Activity ->
In the news story about the hit-and-run case, copy word for word the part starting at "Mr. Sovannara, a" and ending at "in the car.".

Extract provided ->
....................

No Criminal Charges Against Hit-and-Run Officer

Police said Sunday that they will not pursue charges against Ek Sovannara—the son of a former Kandal provincial police chief—whose Lexus SUV on April 12 crashed into a motorbike carrying three men, killing one and causing the other two to have their left legs amputated.

The family of Dork Meng, 28, who died in hospital after the accident, received four million riel, or about $1,000, from Mr. Sovannara’s driver, according to family members, who said they initially demanded $4,000.

The two men who had their legs amputated received two million riel each, or about $500, in compensation.

“We did not send the complaint to court because the two sides already resolved the problem at our office two weeks ago,” said Noeu Sokhorn, deputy district police chief in Khsach Kandal district, where the accident occurred.

Mr. Sokhorn said that provincial police chief Iev Chamroeun had accepted a recommendation by district police chief Men Sokhoeun to drop the case.

Mr. Sovannara, a police officer himself, said that he met with local police to inform them that he was not involved in the accident, which he claims occurred without him in the car.

“I heard that the driver already solved the problem with the victims’ families, and they agreed to bring an end to the problem,” he said. Mr. Sovannara said that he did now know the name of the driver, as he was merely a drinking companion.

“I already went to the police office and told them that I was not involved in the accident because I just went to look at the event,” Mr. Sovannara added.

Mr. Sokhorn, the deputy police chief, said he had forgotten the name of Mr. Sovannara’s driver.

According to police, Mr. Sovannara and a group of other men at the scene of the accident told police that they would “help solve the problem” after fixing a tire that had been flattened as a result of the crash.

Once the tire was fixed Mr. Sovannara and his associates got into the SUV and sped away, according to a police official who said the driver tried to hit police officers as he drove off.

Sam Leang, the grandfather of Dork Meng, said the family had no choice but to accept $1,000 for their dead relative.

“I understand that the amount of four million riel is not enough to buy a human life,” he said. “But if we still keep demanding [$4,000] we will get nothing because this is what the driver said he can offer.”

In August 2002, Mr. Sovannara was arrested for shooting dead a bodyguard of Prime Minister Hun Sen on a crowded Phnom Penh street following a drunken dispute.

The family of the victim was paid $3,000 in compensation.

....................

Material provided ->

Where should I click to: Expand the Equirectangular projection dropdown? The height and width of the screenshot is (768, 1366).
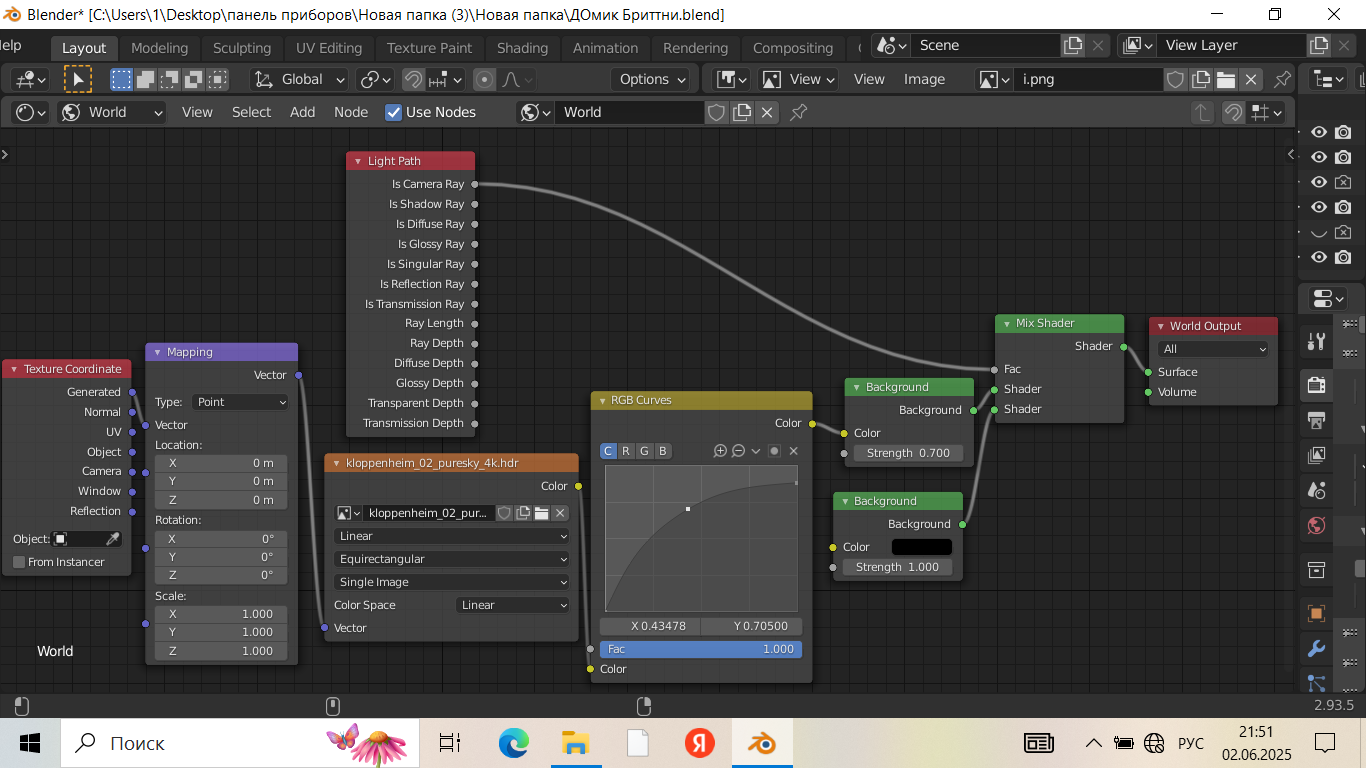[x=451, y=559]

....................

Task answer ->
Mr. Sovannara, a police officer himself, said that he met with local police to inform them that he was not involved in the accident, which he claims occurred without him in the car.